Wynn Probes by Massachusetts, Nevada, Nearing Close
Investigations of Wynn Resorts Ltd. and its former CEO by the Massachusetts Gaming Commission’s investigative team and gaming investigators in Nevada are nearing their completion, with the Bay State team likely to issue their report first.
Both probes began in February, scant weeks after the Wall Street Journal first published its expose of Steve Wynn and his history of alleged sexual harassment over several decades, including what had remained hidden until then: a $7 million hush payment to a massage therapist who claimed the gaming mogul had tried to rape her.
While those allegations led to Wynn’s rapid defenestration as CEO from the company that still bears his name, followed by his divestiture of all stocks, the investigations were just ramping up.
During the intervening months Wynn has vigorously denied all sexual wrongdoing while the company’s new CEO insists it is operating under a new corporate culture after several holdovers from the old regime were forced out.
The new regime has cooperated with both investigations while conducting its own internal investigation—which it has shared with Nevada and Massachusetts regulators.
Much is at stake for the company in Massachusetts, where it is building the $2.5 billion Encore Boston Harbor in Everett along the Mystic River, across from the Boston skyline. The license that would be required when the work is completed next June could be withheld by the MGC.
The question of whether the Massachusetts or Nevada teams will finish their probes first appears to turn on several factors. On the one hand, because it has operated in that state for many decades, Nevada investigators have far more witnesses to interview. On the other hand, the Massachusetts Gaming Commission just lost its chairman, Stephen Crosby, who resigned recently under criticism that he had already made up his mind about the culpability of Wynn. Governor Charlie Baker hasn’t yet appointed a successor, although an interim chairman, Gayle Cameron has been approved.
Also a factor is that the states have much different gaming regulations. Massachusetts’ is nearly brand new, while Nevada’s is weighty and old.
The MGC is seen as releasing the investigators’ report, taking testimony from witnesses, including members of the corporation, and hearing the views of the public. That could take several days, according to a spokesman. Then the commission would retire to a closed door session to make its decision.
Nevada operates under a two tiered regulatory system. The three-member Gaming Control Board will consider information presented to it and then determine if regulations were violated and if disciplinary action should be recommended. The five-member Nevada Gaming Commission will be the judge and determine the outcome of any complaint. Although the report will be confidential, the facts will be discussed in a publicly available document.
Another important difference: In Massachusetts Steve Wynn has been removed as a “qualifier” from the casino license. In Nevada an administrative hold has been placed on him, so that he still effectively holds the license pending the outcome of the investigation.

-.-.-

__WHAT IS BEING ASKED__
Can you print the Wynn probes article starting at "Much is at stake" and ending at "by the MGC."? You won't need any of the lines after the Wynn probes article.

-.-.-

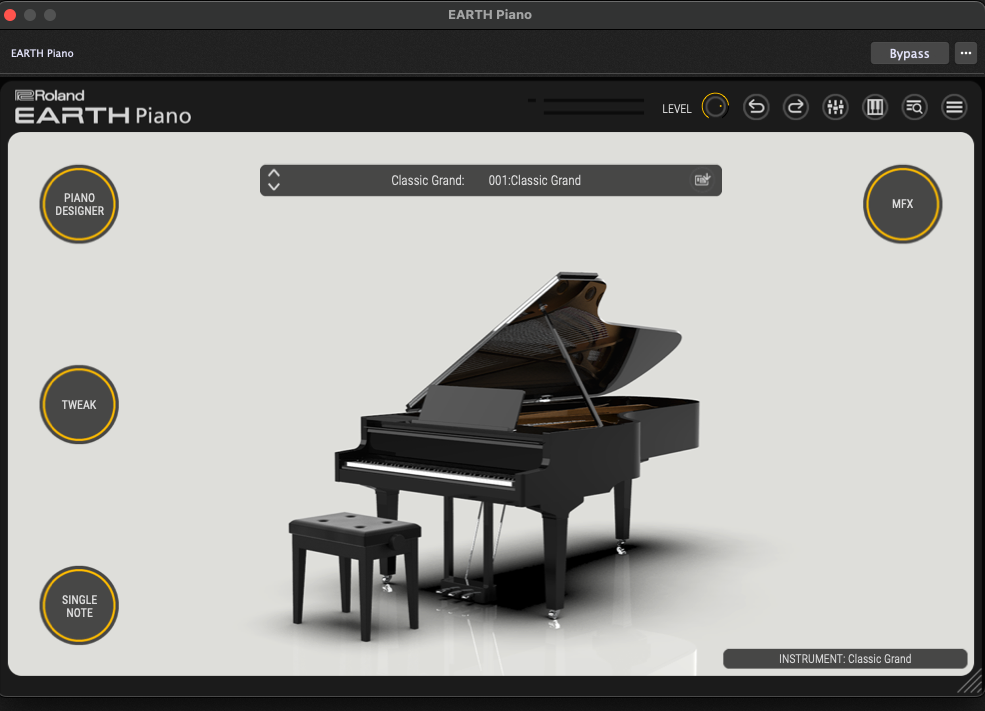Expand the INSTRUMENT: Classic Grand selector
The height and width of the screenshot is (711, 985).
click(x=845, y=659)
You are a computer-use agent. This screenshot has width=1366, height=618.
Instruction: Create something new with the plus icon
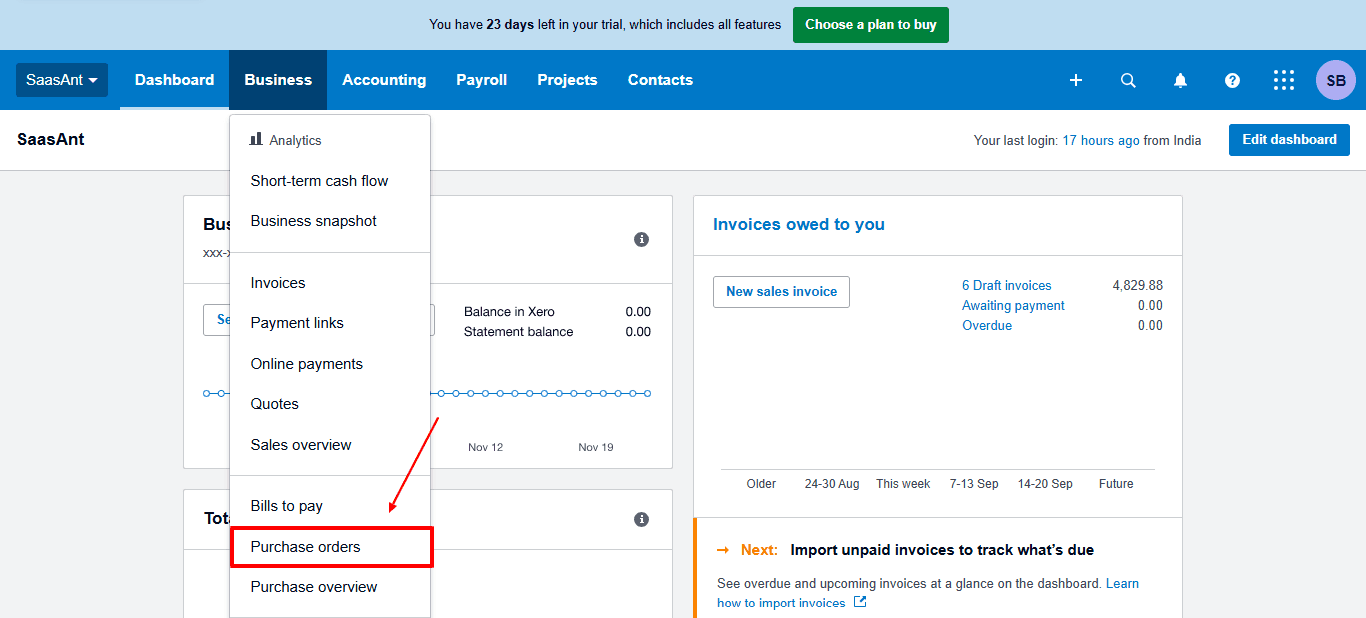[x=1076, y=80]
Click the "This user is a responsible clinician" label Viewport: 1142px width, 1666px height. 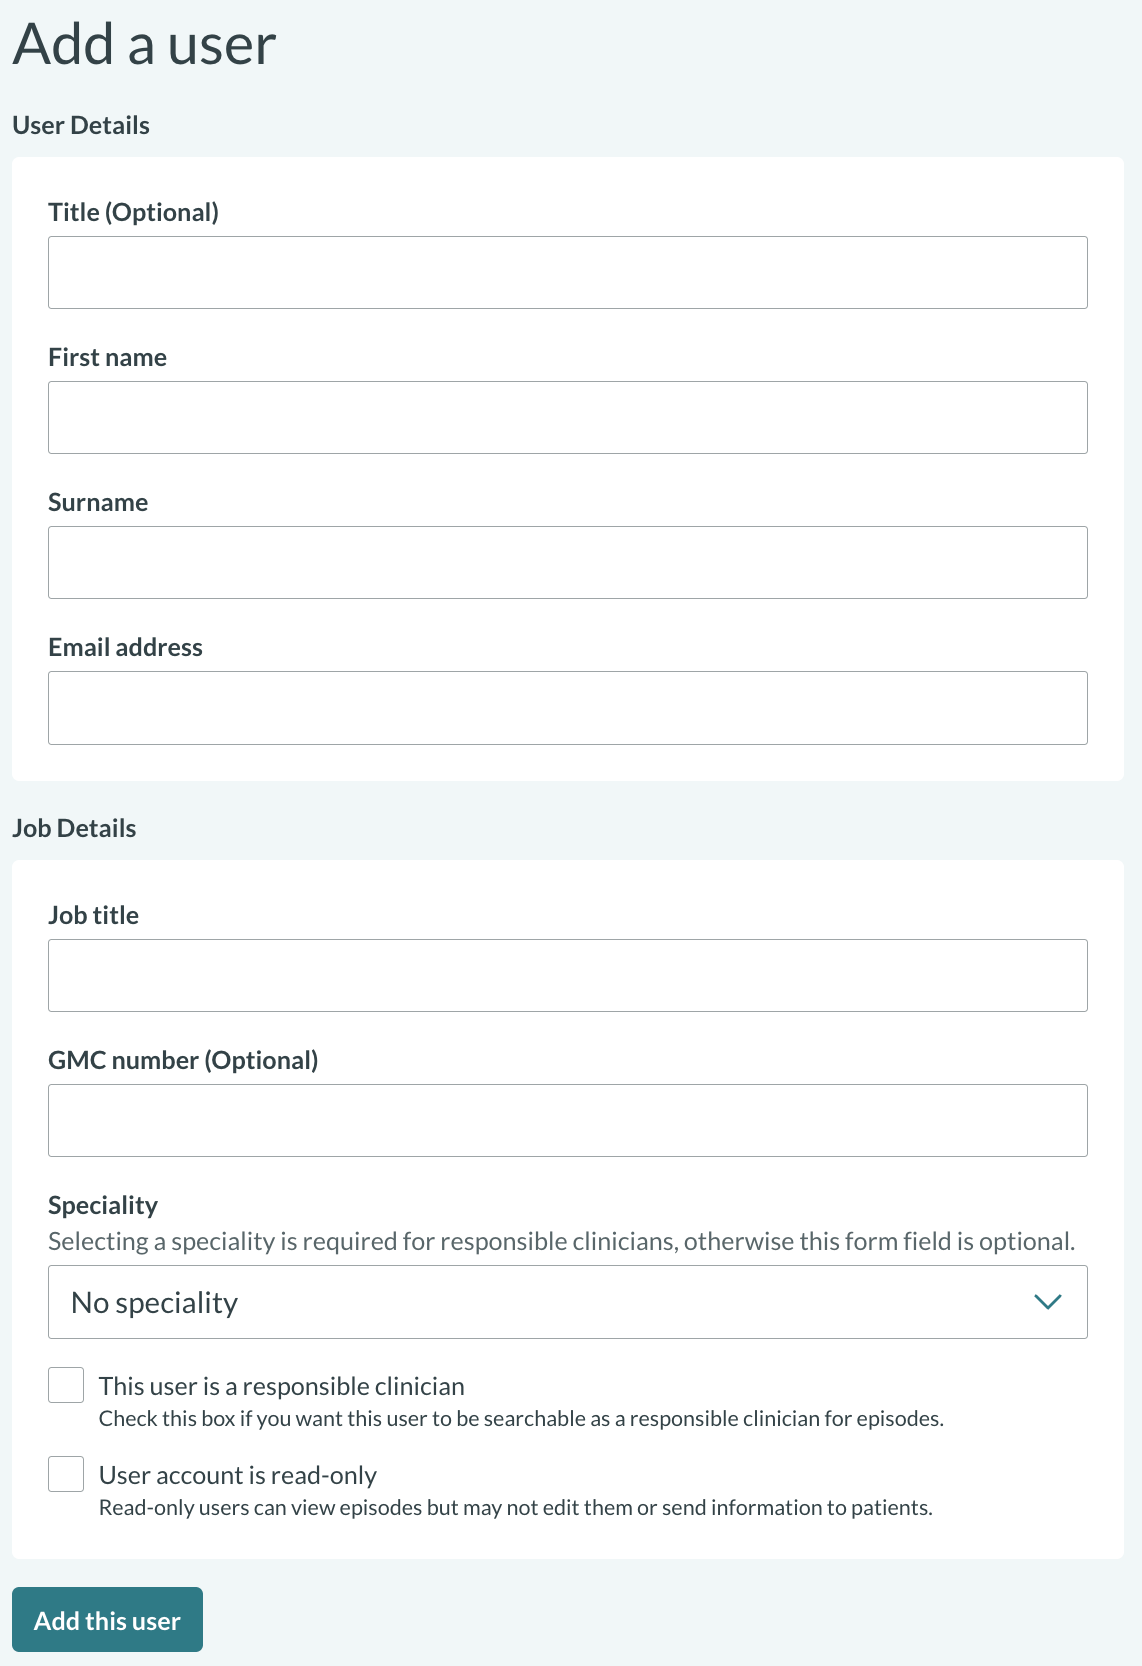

-.-.-

__ANSWER TO THIS PROBLEM__
Much is at stake for the company in Massachusetts, where it is building the $2.5 billion Encore Boston Harbor in Everett along the Mystic River, across from the Boston skyline. The license that would be required when the work is completed next June could be withheld by the MGC.